Im Reich ohne Sinne
Im Rahmen einer psychologischen Parabel greift die dem Untergang geweihte Romanze die Geschichte Helen Kellers auf, die sie auf symbolischer Ebene spiegelt und dramaturgisch in ihr Gegenteil verkehrt. Mackenzie wird zum »Miracle Worker«, der die innerlich vereinsamten Figuren aus der seelischen Isolation führt und sie gleichzeitig in ein sinnliches Dunkel schickt: eine absolute Finsternis kann auch die Liebe nicht mehr erhellen. Von den Exzessen, die unmittelbare Symptome der sensorischen Verstümmelung sind, scheint die intensive emotionale und physische Verbindung nur der längste. Der letzte verbleibende Sinn ist der taktile, durch den der Partner zum letzten wahrnehmbaren Subjekt für die Charaktere wird. Susan und Michael sind einander die Welt geworden, im emotionalen und im grausamen wörtlichen Sinn. Das Ende von Mackenzies morbider Utopie ist nicht romantisch, sondern grausam und straft die Zärtlichkeit, welche die süßlichen Szenen der Liaison erwecken, Lügen. Das absolutistische Konzept makelloser Liebe umschließt Sex als Kompensation von Todesangst, die Gewissheit wachsender physischer Abhängigkeit als Vertrauensersatz und die Erkenntnis eines Ideals zum Preis von dessen unerreichbarer Entrückung.
Der Titel verweist auf die Unvollkommenheit der Charaktere, die zusammenfinden, während die bedrückende Elegie ihren Auslöschung besingt. Als fühle er selbst die Vorzeichen der Epidemie schwelgt Perfect Sense in der eigenen Sinnhaftigkeit.

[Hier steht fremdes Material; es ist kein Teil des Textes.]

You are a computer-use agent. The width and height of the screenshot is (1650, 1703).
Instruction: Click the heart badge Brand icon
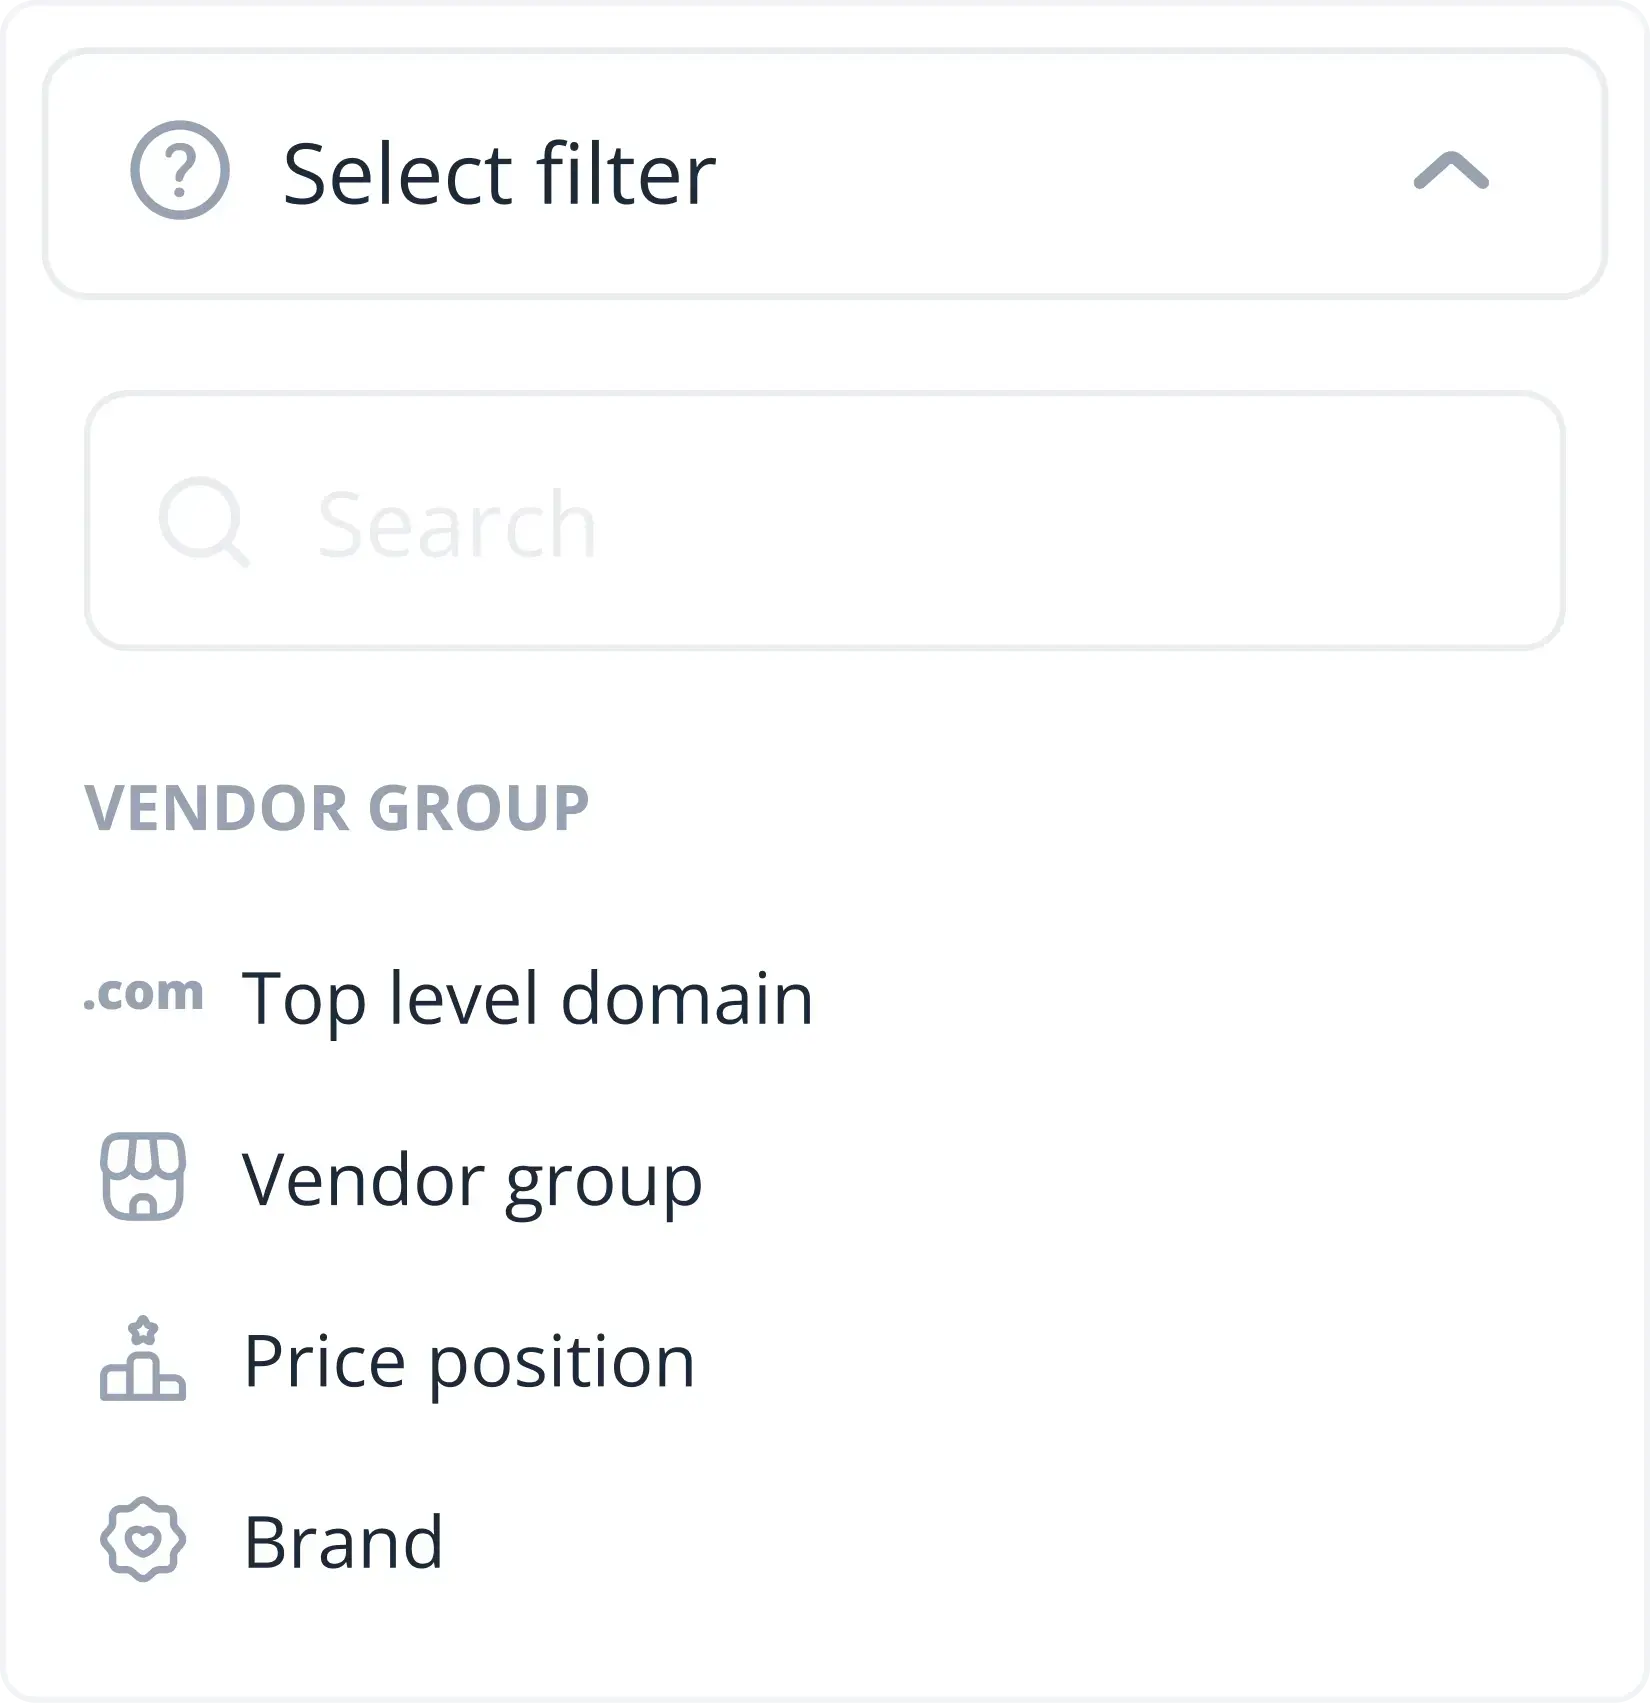[x=143, y=1540]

Schmelzende Melodien, eine unbekannte Erzählerin (Katy Engels) und die explizite Erotik verwandeln, was eine düstere Seelenstudie hätte sein können, in ein sentimentales Horror-Märchen. In seiner Intimität, der schemenhaften, kühlen Farbpalette und dem gewählten Ensemble ergibt das elliptische Science-Fiction-Drama allegorisch, was ihm cineastisch mangelt: »Perfect Sense«.